## Assignment
Print out the records in full, keeping each word unchanged.

╭─ Supplied records

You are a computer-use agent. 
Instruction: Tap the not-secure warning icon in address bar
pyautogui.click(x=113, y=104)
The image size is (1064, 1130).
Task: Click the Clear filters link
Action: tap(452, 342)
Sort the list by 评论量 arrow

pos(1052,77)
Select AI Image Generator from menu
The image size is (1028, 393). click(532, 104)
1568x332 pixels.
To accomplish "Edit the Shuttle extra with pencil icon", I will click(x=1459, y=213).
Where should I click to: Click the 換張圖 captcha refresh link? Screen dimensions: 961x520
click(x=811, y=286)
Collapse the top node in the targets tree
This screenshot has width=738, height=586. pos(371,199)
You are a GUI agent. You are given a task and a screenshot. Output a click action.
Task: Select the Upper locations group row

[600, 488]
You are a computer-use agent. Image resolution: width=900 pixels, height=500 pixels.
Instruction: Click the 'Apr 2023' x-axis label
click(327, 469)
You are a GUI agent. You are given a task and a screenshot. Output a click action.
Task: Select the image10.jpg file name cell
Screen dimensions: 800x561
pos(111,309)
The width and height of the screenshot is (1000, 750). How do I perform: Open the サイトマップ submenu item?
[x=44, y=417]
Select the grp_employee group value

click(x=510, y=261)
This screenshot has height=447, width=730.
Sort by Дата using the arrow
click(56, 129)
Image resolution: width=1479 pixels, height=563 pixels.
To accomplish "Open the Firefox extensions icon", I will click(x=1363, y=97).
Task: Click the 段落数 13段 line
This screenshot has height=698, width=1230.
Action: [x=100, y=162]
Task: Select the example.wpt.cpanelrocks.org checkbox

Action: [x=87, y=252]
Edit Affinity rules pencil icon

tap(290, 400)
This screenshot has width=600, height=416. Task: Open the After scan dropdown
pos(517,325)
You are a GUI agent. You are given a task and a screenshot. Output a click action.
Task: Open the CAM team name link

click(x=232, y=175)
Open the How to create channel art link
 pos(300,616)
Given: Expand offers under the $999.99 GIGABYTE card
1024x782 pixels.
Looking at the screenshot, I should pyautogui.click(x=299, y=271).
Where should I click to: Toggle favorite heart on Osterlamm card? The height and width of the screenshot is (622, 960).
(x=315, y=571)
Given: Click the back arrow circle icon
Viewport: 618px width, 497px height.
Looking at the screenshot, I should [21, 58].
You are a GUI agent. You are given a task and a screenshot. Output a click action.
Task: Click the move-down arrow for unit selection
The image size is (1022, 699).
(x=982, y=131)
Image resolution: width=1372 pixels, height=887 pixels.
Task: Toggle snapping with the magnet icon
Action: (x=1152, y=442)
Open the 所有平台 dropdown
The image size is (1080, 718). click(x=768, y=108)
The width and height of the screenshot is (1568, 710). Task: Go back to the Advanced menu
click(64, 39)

╰─

## The answer
You are a computer-use agent. 
Instruction: Tap the not-secure warning icon in address bar
pyautogui.click(x=113, y=104)
The image size is (1064, 1130).
Task: Click the Clear filters link
Action: tap(452, 342)
Sort the list by 评论量 arrow

pos(1052,77)
Select AI Image Generator from menu
The image size is (1028, 393). click(532, 104)
1568x332 pixels.
To accomplish "Edit the Shuttle extra with pencil icon", I will click(x=1459, y=213).
Where should I click to: Click the 換張圖 captcha refresh link? Screen dimensions: 961x520
click(x=811, y=286)
Collapse the top node in the targets tree
This screenshot has width=738, height=586. pos(371,199)
You are a GUI agent. You are given a task and a screenshot. Output a click action.
Task: Select the Upper locations group row

[600, 488]
You are a computer-use agent. Image resolution: width=900 pixels, height=500 pixels.
Instruction: Click the 'Apr 2023' x-axis label
click(327, 469)
You are a GUI agent. You are given a task and a screenshot. Output a click action.
Task: Select the image10.jpg file name cell
Screen dimensions: 800x561
pos(111,309)
The width and height of the screenshot is (1000, 750). How do I perform: Open the サイトマップ submenu item?
[x=44, y=417]
Select the grp_employee group value

click(x=510, y=261)
This screenshot has height=447, width=730.
Sort by Дата using the arrow
click(56, 129)
Image resolution: width=1479 pixels, height=563 pixels.
To accomplish "Open the Firefox extensions icon", I will click(x=1363, y=97).
Task: Click the 段落数 13段 line
This screenshot has height=698, width=1230.
Action: [x=100, y=162]
Task: Select the example.wpt.cpanelrocks.org checkbox

Action: [x=87, y=252]
Edit Affinity rules pencil icon

tap(290, 400)
This screenshot has width=600, height=416. Task: Open the After scan dropdown
pos(517,325)
You are a GUI agent. You are given a task and a screenshot. Output a click action.
Task: Open the CAM team name link

click(x=232, y=175)
Open the How to create channel art link
 pos(300,616)
Given: Expand offers under the $999.99 GIGABYTE card
1024x782 pixels.
Looking at the screenshot, I should pyautogui.click(x=299, y=271).
Where should I click to: Toggle favorite heart on Osterlamm card? The height and width of the screenshot is (622, 960).
(x=315, y=571)
Given: Click the back arrow circle icon
Viewport: 618px width, 497px height.
Looking at the screenshot, I should [21, 58].
You are a GUI agent. You are given a task and a screenshot. Output a click action.
Task: Click the move-down arrow for unit selection
The image size is (1022, 699).
(x=982, y=131)
Image resolution: width=1372 pixels, height=887 pixels.
Task: Toggle snapping with the magnet icon
Action: (x=1152, y=442)
Open the 所有平台 dropdown
The image size is (1080, 718). click(x=768, y=108)
The width and height of the screenshot is (1568, 710). Task: Go back to the Advanced menu
click(64, 39)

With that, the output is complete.